When the news reached the king of Nineveh,
he rose from his throne, laid aside his robe,
covered himself with sackcloth, and sat in the ashes.
Then he had this proclaimed throughout Nineveh,
by decree of the king and his nobles:
“Neither man nor beast, neither cattle nor sheep,
shall taste anything;
they shall not eat, nor shall they drink water.
Man and beast shall be covered with sackcloth and call loudly to God;
every man shall turn from his evil way
and from the violence he has in hand.
Humility is not the same thing – at all – as humiliation.
Instead, humility is about coming to have a true picture of ourselves, about acknowledging what truly is. In order to be free of fears and anxieties, we have to sort out what is and is not ours. We all have gifts as well as characteristics that aren’t so helpful. We also have really good qualities and characteristics.Taking time to sort that out – which can be done with the help of a spiritual director, a 12-step sponsor, a confessor, or by journaling, among other ways – is often a major life turning point. Acknowledging that we are a mixed bag of choices, habits and qualities, just like every other person on the planet, really focuses the picture. If we know what’s true about us and what’s not, then it’s much easier to see some new things.

Exercise requirements: Copy the passage about the king of Nineveh and humility word for word, between "Then he had" and "they drink water.", inclusive.

Entries provided:
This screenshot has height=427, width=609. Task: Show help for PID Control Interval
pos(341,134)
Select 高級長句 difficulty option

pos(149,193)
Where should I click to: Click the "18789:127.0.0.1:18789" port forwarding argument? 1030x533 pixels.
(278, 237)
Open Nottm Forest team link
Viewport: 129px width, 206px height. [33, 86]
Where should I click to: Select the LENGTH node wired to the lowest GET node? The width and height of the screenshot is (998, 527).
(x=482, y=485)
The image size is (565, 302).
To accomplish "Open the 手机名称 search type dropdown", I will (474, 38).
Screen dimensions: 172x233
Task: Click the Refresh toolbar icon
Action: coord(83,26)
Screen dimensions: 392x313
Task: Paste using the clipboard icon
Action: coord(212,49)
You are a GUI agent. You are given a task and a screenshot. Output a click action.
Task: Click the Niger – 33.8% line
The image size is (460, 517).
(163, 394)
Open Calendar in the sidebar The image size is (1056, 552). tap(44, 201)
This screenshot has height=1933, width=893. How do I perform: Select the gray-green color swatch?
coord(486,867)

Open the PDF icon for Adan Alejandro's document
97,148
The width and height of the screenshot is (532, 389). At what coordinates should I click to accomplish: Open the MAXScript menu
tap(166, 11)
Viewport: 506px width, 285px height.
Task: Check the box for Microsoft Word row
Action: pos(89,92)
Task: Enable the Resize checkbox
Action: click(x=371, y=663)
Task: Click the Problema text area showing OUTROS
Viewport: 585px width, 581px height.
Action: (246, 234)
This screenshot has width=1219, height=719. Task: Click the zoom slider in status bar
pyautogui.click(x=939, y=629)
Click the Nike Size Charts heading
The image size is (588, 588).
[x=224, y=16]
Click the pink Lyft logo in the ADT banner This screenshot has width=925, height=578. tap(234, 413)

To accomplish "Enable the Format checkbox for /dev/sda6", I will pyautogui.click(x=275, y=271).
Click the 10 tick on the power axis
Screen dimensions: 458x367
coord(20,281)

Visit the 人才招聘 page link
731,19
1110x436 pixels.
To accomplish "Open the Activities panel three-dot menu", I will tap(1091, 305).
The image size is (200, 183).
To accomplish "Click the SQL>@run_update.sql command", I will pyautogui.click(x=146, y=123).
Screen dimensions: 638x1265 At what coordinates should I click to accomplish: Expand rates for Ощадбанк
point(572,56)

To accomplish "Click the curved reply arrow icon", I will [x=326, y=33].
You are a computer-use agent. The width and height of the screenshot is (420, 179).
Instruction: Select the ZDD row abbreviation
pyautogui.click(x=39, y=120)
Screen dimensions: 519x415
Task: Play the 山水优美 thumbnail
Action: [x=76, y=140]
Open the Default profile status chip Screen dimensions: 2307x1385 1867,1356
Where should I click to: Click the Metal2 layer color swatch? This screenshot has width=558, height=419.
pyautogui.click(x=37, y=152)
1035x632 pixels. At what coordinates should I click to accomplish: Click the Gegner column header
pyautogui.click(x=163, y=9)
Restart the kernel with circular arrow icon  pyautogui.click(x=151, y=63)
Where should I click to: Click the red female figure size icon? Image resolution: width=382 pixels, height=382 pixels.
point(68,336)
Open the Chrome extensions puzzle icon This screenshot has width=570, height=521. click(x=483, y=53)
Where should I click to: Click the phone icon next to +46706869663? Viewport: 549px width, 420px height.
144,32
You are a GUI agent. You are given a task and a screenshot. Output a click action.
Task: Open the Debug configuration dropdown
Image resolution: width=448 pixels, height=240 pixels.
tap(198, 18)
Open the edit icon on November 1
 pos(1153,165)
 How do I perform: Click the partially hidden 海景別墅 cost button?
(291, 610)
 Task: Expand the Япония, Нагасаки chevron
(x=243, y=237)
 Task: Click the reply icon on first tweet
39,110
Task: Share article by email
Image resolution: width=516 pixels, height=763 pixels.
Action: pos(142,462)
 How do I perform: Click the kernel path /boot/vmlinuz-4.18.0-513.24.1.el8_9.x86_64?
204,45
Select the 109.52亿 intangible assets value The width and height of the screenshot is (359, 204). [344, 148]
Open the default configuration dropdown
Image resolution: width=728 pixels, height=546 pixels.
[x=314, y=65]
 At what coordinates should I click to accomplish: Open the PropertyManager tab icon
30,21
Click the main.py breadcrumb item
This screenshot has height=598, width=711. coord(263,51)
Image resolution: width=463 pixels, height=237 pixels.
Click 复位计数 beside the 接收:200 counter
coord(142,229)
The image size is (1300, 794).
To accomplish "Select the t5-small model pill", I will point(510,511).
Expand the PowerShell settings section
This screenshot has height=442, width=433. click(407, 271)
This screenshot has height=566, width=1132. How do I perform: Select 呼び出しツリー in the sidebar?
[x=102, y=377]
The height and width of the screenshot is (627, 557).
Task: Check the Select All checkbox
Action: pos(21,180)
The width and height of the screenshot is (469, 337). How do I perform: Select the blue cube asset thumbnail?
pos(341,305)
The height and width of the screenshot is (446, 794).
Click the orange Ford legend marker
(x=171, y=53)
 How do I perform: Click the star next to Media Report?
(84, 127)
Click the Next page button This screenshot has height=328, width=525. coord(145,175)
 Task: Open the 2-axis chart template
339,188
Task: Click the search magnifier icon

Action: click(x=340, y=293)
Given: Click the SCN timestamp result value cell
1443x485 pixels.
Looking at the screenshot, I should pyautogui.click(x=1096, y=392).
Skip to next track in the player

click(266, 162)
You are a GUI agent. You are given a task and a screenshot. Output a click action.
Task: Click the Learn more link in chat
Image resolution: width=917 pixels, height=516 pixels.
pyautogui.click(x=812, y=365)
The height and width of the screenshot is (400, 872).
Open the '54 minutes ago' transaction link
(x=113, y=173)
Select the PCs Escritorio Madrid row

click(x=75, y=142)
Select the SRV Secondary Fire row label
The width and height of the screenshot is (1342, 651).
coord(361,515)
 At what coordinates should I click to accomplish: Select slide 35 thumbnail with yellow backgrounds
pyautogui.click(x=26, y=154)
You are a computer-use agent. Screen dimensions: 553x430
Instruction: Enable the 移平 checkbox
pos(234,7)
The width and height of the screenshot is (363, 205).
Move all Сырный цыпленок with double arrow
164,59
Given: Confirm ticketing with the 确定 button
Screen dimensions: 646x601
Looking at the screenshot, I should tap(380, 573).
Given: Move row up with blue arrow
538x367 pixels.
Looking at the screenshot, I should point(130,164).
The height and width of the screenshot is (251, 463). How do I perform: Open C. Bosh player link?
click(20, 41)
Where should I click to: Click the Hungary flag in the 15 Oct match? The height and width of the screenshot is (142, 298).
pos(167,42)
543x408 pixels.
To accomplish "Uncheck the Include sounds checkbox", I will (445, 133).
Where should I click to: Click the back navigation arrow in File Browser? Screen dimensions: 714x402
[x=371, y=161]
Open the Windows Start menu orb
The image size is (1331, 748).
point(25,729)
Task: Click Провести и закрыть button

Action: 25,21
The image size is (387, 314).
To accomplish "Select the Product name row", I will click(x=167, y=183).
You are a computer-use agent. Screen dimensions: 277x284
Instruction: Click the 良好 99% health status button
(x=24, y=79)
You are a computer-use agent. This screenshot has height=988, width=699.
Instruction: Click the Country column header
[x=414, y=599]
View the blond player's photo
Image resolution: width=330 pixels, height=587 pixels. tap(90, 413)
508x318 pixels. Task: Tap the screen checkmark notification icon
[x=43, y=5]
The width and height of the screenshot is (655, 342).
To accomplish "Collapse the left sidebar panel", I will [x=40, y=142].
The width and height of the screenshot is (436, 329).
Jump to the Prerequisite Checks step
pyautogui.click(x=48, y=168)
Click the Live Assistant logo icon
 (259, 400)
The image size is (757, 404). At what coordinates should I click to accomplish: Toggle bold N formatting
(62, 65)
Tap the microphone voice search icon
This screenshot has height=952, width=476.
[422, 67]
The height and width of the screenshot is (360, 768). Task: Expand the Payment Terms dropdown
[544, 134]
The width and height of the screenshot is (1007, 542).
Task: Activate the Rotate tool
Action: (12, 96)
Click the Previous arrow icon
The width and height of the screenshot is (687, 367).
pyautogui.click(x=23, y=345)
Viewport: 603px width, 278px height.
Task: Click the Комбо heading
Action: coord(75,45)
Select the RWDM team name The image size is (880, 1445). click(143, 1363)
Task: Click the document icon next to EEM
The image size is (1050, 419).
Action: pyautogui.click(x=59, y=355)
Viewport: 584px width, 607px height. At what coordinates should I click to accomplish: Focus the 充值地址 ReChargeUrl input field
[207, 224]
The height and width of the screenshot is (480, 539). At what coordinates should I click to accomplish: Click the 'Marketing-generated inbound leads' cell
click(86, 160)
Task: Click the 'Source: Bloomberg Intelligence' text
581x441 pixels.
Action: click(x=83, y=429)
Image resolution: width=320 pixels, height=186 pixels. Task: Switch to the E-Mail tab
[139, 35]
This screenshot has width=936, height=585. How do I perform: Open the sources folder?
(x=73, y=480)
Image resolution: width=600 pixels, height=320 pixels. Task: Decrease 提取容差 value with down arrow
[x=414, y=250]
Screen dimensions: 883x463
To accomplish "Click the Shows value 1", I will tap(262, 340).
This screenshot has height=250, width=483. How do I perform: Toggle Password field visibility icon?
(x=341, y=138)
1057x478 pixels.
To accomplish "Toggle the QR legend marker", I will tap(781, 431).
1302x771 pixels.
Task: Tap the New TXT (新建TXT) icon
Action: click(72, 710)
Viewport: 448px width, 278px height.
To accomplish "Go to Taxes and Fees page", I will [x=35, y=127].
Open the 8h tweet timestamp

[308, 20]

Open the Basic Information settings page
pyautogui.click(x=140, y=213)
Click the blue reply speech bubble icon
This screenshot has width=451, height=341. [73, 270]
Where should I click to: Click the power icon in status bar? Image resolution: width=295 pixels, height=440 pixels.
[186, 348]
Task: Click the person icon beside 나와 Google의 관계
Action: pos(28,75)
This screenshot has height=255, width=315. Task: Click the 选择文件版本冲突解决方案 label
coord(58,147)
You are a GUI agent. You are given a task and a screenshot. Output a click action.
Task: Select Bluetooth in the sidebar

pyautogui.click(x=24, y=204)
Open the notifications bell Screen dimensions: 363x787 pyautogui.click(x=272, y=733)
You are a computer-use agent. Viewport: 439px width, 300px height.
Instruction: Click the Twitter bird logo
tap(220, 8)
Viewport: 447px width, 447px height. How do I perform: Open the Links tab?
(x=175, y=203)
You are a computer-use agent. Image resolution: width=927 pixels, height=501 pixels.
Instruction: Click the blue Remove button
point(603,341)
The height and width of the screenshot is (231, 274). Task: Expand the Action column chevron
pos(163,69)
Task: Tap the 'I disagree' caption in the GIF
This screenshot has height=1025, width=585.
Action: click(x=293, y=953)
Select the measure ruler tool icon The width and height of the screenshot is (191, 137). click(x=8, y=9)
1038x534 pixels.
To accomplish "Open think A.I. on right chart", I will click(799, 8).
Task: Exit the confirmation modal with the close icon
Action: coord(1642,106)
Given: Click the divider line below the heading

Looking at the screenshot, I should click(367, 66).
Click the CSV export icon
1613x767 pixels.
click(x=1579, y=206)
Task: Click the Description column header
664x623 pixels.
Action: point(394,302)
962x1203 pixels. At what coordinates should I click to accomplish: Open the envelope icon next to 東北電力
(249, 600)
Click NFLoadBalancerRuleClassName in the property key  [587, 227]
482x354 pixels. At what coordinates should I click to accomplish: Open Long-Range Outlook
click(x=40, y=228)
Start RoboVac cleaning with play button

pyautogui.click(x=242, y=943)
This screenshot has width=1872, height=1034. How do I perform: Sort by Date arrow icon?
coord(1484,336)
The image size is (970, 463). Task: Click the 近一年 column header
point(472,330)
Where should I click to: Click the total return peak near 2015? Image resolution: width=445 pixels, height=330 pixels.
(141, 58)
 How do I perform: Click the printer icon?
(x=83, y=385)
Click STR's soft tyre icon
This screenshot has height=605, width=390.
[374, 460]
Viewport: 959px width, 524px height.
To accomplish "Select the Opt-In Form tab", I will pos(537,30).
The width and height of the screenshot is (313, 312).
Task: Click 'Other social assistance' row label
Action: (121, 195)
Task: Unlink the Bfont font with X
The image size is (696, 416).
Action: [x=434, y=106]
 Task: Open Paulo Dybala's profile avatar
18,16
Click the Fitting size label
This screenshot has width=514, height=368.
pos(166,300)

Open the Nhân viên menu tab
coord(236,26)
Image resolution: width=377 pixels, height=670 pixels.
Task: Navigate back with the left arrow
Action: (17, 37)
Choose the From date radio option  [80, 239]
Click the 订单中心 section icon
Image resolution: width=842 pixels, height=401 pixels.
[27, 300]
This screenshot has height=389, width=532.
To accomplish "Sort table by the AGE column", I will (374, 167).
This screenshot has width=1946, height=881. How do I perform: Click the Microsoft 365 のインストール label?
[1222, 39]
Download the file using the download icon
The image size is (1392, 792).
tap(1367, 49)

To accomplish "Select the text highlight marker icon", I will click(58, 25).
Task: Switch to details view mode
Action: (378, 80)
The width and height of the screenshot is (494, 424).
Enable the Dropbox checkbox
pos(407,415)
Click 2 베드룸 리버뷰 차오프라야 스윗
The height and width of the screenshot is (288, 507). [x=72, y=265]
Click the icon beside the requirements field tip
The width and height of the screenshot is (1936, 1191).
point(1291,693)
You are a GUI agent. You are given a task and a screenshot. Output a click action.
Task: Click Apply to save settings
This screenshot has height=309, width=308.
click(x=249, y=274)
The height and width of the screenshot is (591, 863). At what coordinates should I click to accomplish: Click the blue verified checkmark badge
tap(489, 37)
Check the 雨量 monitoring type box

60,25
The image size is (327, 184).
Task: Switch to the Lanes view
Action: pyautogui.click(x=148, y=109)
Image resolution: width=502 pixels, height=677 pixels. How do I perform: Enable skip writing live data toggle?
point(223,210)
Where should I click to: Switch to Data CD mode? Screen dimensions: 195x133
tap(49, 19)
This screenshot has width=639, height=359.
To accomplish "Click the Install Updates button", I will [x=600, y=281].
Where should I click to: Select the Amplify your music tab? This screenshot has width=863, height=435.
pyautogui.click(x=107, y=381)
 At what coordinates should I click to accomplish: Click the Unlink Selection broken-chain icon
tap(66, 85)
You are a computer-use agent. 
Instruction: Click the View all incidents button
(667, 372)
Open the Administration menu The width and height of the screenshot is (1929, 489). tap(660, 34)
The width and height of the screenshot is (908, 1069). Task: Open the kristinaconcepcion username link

Task result:
Then he had this proclaimed throughout Nineveh,
by decree of the king and his nobles:
“Neither man nor beast, neither cattle nor sheep,
shall taste anything;
they shall not eat, nor shall they drink water.